* start Given data *

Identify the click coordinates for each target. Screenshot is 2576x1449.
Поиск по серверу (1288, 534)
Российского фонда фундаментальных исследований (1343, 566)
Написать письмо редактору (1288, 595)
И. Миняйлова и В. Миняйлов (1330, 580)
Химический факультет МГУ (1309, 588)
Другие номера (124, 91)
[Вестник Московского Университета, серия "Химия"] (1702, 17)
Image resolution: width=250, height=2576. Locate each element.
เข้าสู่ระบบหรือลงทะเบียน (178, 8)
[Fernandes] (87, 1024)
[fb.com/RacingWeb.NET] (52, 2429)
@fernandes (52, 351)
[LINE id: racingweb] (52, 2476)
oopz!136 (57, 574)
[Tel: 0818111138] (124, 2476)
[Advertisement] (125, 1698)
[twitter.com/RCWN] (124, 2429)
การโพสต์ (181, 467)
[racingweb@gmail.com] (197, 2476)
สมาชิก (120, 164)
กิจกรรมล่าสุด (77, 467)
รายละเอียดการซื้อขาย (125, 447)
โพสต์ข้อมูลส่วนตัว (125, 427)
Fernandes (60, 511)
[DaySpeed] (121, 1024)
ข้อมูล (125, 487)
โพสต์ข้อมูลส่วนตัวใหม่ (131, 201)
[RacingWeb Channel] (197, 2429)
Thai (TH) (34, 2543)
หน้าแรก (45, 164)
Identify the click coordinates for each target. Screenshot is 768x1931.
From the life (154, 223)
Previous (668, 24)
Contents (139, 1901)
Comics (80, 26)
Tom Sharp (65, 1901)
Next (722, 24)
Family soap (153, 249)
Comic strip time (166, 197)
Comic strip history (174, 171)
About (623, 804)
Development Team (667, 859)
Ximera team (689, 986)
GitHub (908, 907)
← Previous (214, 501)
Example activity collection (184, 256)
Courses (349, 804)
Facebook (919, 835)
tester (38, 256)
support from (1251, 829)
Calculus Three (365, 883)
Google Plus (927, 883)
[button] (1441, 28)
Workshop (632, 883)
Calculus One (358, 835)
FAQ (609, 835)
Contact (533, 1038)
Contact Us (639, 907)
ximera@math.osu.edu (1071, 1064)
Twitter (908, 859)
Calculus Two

* end Given data *

Problem statement
From the items above, copy out every line that contains the word "Screenshot".

Reply to the exercise
Identify the click coordinates for each target. Screenshot is 2576x1449.
Identify the click coordinates for each target. Screenshot is 768x1931.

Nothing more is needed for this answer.